Şimdi    geceleri  soğuk  ve ıssız  sokaklarda  gözden  ırak üşüyüp  donmaya yatan titrek  insan  ve köpek gölgeleri oynaşıyor. 

Şimdi açlıktan ve sıkıntıdan  insanları  ısırmaları ihtimal dahilinde olan  köpekler ile gölgeleri dolaşıyor.    

Masa başı haberlere göre bu can dostları , bugünlerde  gruplar halinde dolaşıp okullardan dönen çocukları, işten eve yayan dönen işçileri,  memurları   ısırmak üzere  yollarını gözlüyorlarmış . 

Bu sabah  fırına giderken  Üsküdar Belediyesi’nin  yapılan bir ihbarı değerlendirip Selimiye Çiçekçi durağına  köpekleri toplama  aracıyla küçük dostlar ekibini  gönderdiğini gördüm.

 Durakta küçük  pencereleri demir parmaklıklı  sevimsiz araba hayvanları toplamak üzere gelmişti. 
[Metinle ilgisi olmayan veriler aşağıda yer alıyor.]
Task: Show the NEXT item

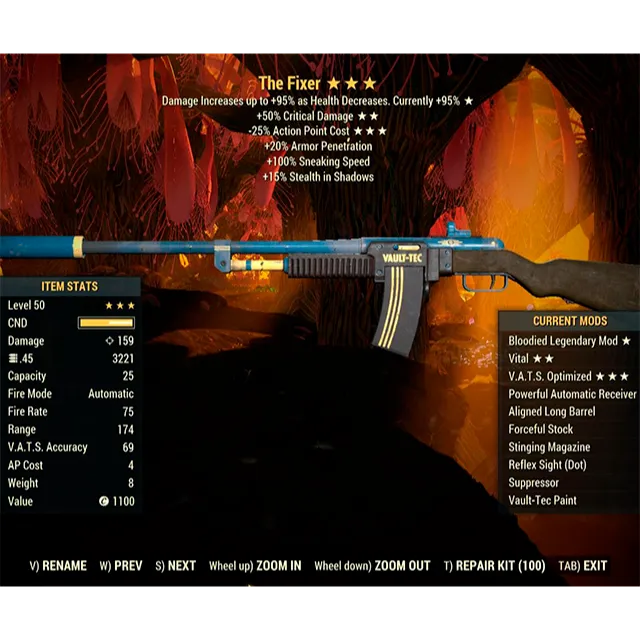Action: 175,566
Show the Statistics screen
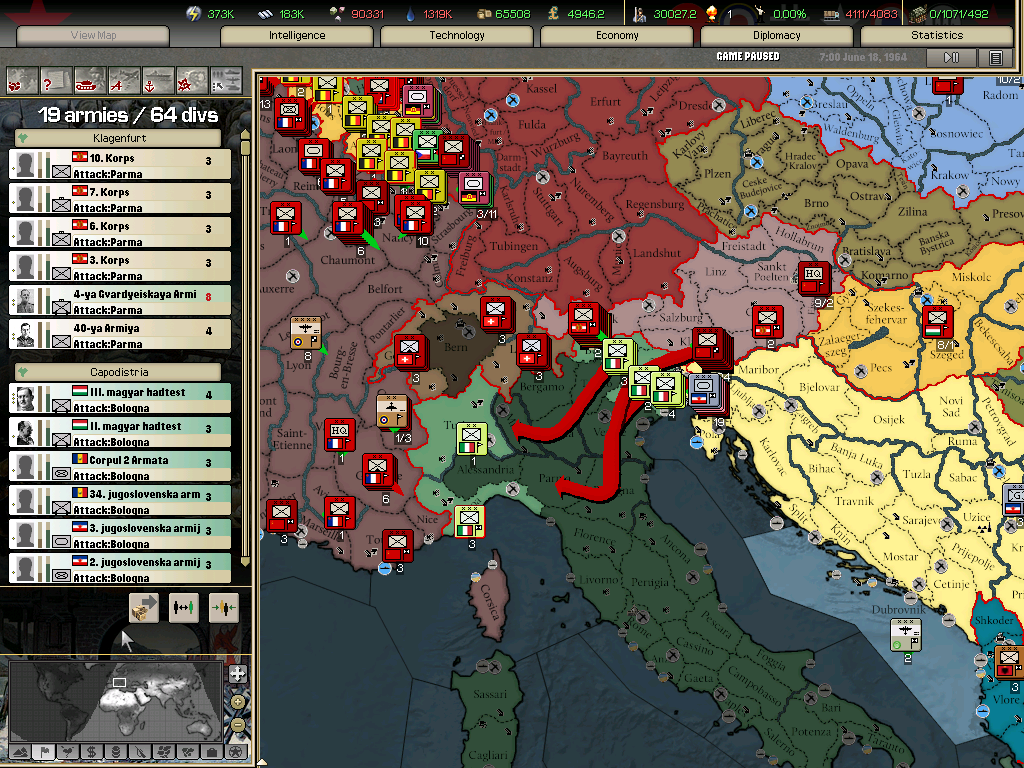1024x768 pixels. (x=937, y=36)
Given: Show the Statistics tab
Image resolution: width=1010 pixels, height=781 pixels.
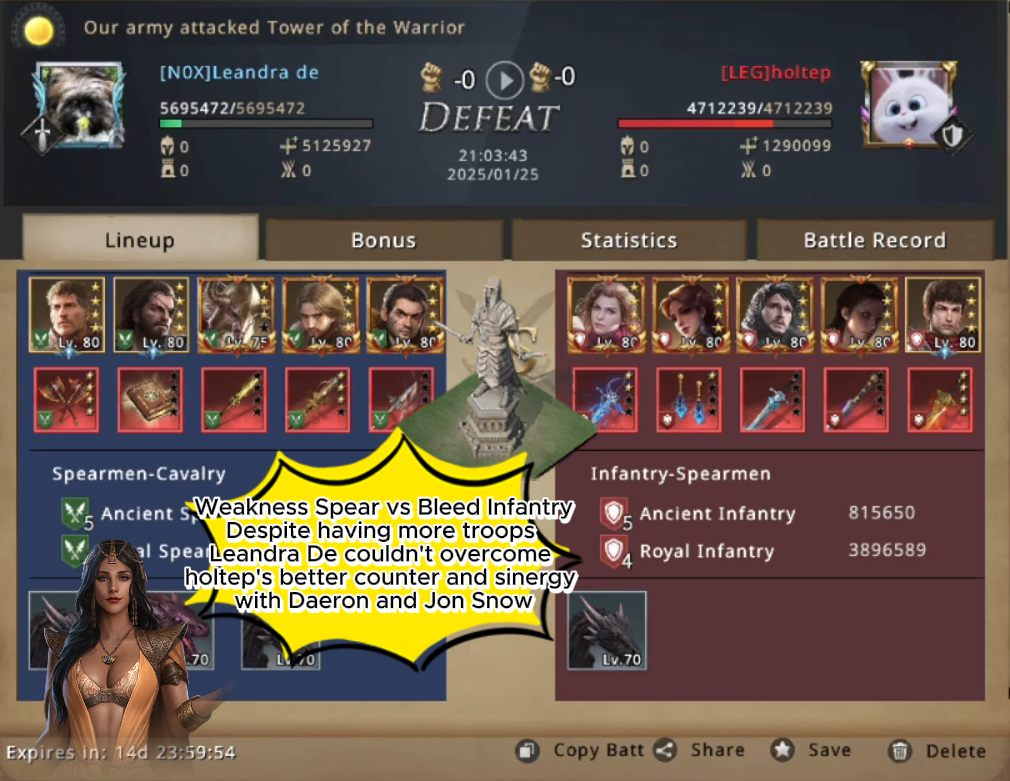Looking at the screenshot, I should click(x=628, y=240).
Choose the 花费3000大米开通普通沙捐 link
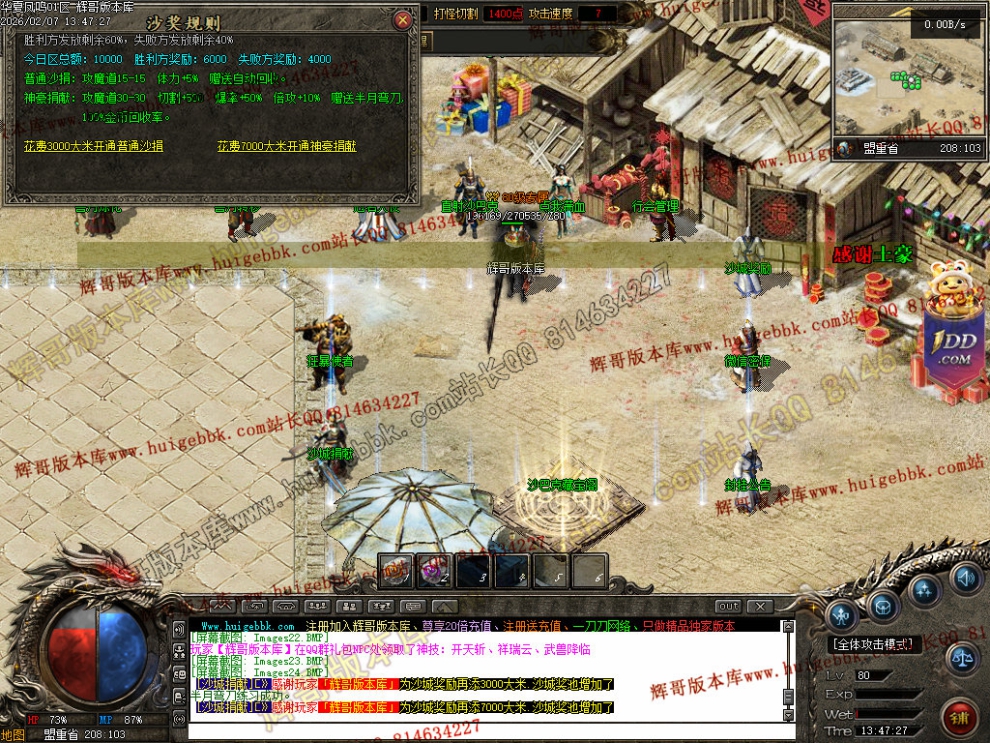The height and width of the screenshot is (743, 990). click(x=94, y=146)
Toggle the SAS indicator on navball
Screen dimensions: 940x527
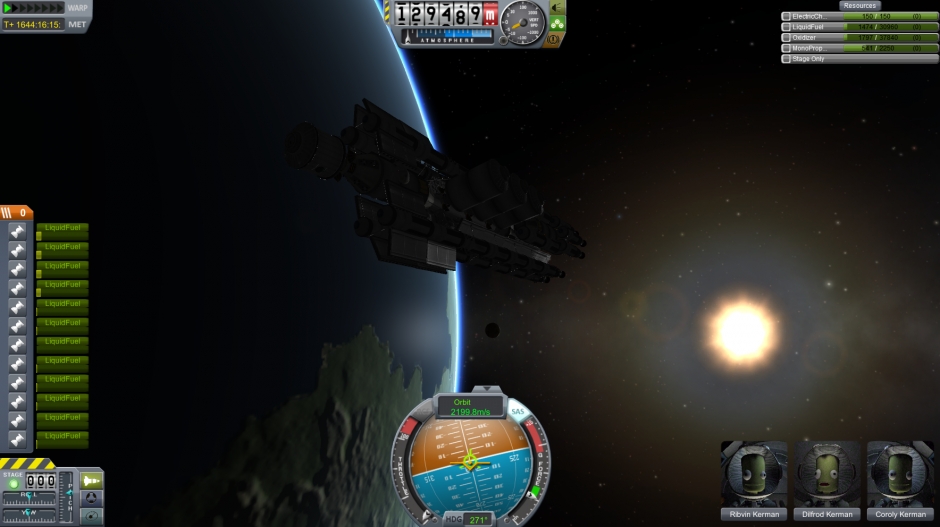click(x=517, y=411)
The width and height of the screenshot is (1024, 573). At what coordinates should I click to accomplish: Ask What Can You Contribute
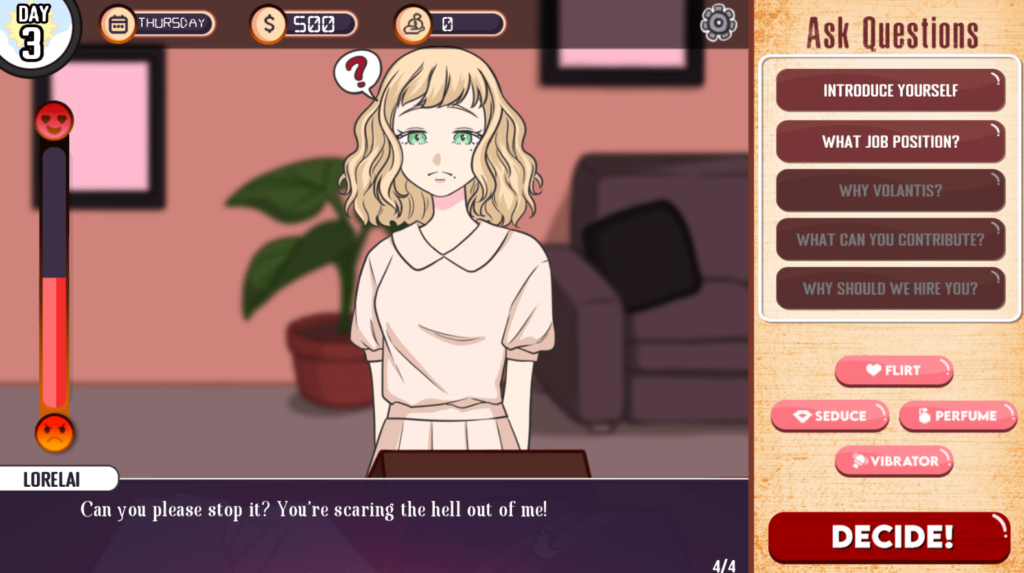click(890, 240)
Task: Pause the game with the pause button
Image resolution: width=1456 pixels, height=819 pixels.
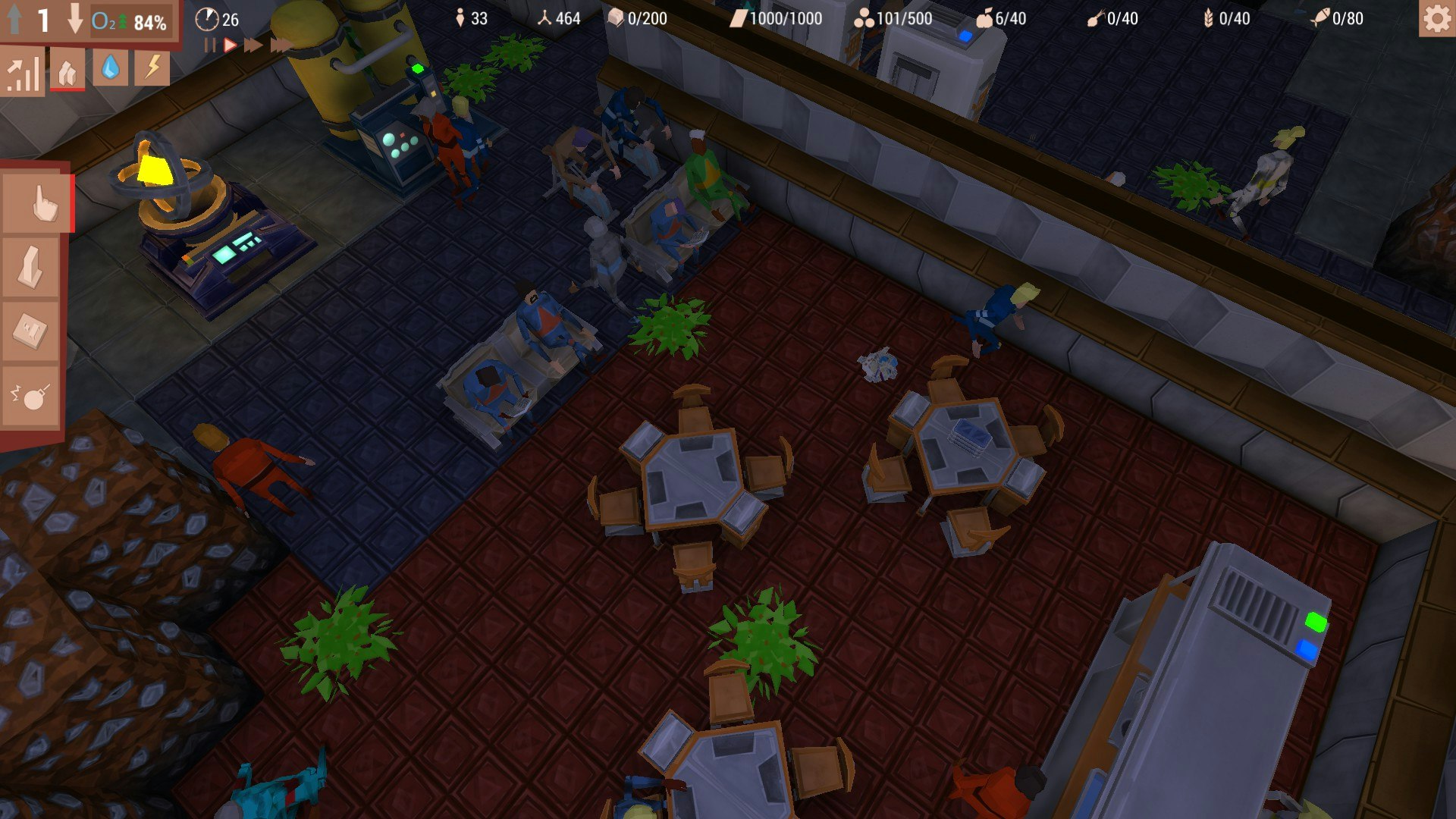Action: pos(209,44)
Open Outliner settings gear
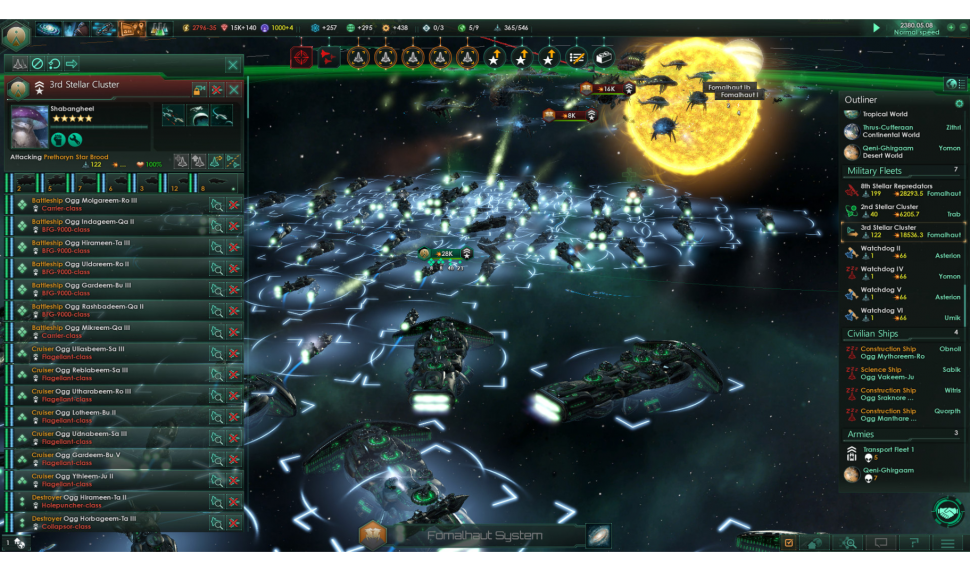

Arabanın çevresinde hayvanların  hamisi  Güven ile  iki belediye personeli konuşuyordu.  Köpekler de bu konuşmaya kulak kabartmıştılar.  

Yanlarına yaklaştım.    Güven beni  görünce sevindi. Beni şahit tuttu ; İsterseniz beni bu abiye sorun deyince , dedim ki; 

-Namazgahta   kümelenen bu  köpekleri tek başına sahiplenen, onları bağışlar yoluyla karınlarını doyuran , hasta olduklarında onları  kucaklayarak veterinere götüren merhamet sahibi  bir kişidir , dedim. 

Ekip  şahadetimi kabul edip konuşmasına  devam etti...

Esmer, ince ,  uzun takriben  35-40 yaşlarında nereden gelip nereye gittiğini bilmediğim bu hayvan dostu  gencin merhametine her zaman şahadet edeceğim. Onun çabaları sayesinde  semtimizde bir tek insanın  hayvana,   bir köpeğin bir insana karşı tacizi   olmamıştır. 

Allah'a hamdolsun, bu hayvanlarla sulh ve sükun içinde yaşayıp gidiyoruz. 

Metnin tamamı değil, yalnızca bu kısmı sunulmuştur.